What is needed: Return, word for word, the passage of the NCAA article below from "On second thought, Escher" up to and including "Internet usually follow.".

──────── Source text ────────

Think of the NCAA’s 430-page rule book as a maze designed by M.C. Escher. The tangle is impossibly complicated and ultimately leads nowhere. And staring at the black and white maze long enough leaves you with a headache.
On second thought, Escher wouldn’t want any part of this mess.
The monument to hyperactive bureaucracy dictates everything from what snacks are permissible to provide athletes (don’t dare smear cream cheese on those bagels) to when a university can pick up the bill for hotel pay-per-view movies. Buried among the bylaws are four words that turn the stomach of anyone associated with a college athletics department: lack of institutional control.
That’s the NCAA’s nuclear option for violations. The worst for the worst, when universities stray from the integrity president Mark Emmert preaches with such earnestness. Mass scholarship reductions and postseason bans and enough wailing and gnashing of teeth to choke the Internet usually follow.
That’s what the University of Miami was slapped with Tuesday in connection with the 22-month investigation into imprisoned booster Nevin Shapiro allegedly providing extra benefits to athletes. But, really, the institution that’s lost control is Emmert’s NCAA.
Miami’s notice of allegations arrived less than 24 hours after the NCAA issued a 52-page report detailing its own scandal in connection with the case. In short: NCAA investigators, thwarted by their lack of subpoena power and uncooperative witnesses, paid Shapiro’s lawyer to depose those witnesses on their behalf during a bankruptcy proceeding.
The NCAA’s enforcement division enthusiastically supported the approach to subvert the proceeding for their own ends and shrugged off a warning from the organization’s lawyers not to proceed. This didn’t violate a specific NCAA bylaw but instead a “universally understood” way of doing business. That no clear, written guidance existed for the limits of an investigation is, to be mild, troubling.
Emmert, who took over as president in 2010, funded a 22-day “independent” investigation of the investigators. It repeatedly cited an “abuse of the bankruptcy process” but declared no rules were broken and led to the prompt exit of the NCAA’s vice president of enforcement.

──────── Dataset ────────

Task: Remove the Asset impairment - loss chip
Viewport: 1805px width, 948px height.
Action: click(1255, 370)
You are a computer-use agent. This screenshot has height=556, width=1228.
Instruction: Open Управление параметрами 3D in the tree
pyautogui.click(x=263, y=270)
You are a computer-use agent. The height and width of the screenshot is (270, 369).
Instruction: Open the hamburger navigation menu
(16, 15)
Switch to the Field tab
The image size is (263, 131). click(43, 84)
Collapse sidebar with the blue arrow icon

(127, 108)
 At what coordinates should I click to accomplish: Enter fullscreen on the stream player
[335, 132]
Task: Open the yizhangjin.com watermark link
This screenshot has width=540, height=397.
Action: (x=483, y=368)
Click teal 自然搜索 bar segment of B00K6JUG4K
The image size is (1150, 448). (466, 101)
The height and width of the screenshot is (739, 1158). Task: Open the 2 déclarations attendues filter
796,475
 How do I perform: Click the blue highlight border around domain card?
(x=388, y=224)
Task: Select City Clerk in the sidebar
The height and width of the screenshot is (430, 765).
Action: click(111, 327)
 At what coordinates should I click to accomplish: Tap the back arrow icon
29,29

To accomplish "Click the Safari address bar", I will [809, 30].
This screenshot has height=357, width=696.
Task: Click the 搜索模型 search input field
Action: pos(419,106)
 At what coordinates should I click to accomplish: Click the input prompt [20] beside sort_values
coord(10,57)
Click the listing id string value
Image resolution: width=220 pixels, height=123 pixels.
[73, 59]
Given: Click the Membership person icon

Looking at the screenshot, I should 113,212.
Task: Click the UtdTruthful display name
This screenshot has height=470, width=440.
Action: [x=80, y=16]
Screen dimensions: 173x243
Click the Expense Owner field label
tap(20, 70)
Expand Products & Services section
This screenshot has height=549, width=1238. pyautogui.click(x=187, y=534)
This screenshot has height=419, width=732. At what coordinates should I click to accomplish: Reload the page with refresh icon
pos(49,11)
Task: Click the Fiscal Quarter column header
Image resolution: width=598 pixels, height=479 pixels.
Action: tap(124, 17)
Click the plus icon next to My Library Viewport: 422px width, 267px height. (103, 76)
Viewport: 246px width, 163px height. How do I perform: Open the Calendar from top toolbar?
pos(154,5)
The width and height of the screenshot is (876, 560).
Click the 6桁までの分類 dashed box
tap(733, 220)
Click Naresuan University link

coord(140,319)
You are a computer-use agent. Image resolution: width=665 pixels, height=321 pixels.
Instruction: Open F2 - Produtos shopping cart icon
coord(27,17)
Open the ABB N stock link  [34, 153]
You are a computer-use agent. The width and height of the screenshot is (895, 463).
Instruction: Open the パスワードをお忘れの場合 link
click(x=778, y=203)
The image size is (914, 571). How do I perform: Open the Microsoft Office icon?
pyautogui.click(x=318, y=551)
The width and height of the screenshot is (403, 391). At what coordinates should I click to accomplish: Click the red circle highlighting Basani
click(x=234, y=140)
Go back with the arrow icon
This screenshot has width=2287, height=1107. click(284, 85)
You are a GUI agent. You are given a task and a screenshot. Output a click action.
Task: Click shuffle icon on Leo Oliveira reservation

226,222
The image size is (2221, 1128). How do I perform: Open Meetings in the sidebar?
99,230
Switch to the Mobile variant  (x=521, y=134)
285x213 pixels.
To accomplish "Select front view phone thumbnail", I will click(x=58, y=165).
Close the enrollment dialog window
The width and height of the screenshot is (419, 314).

────────

Expected output:
On second thought, Escher wouldn’t want any part of this mess.
The monument to hyperactive bureaucracy dictates everything from what snacks are permissible to provide athletes (don’t dare smear cream cheese on those bagels) to when a university can pick up the bill for hotel pay-per-view movies. Buried among the bylaws are four words that turn the stomach of anyone associated with a college athletics department: lack of institutional control.
That’s the NCAA’s nuclear option for violations. The worst for the worst, when universities stray from the integrity president Mark Emmert preaches with such earnestness. Mass scholarship reductions and postseason bans and enough wailing and gnashing of teeth to choke the Internet usually follow.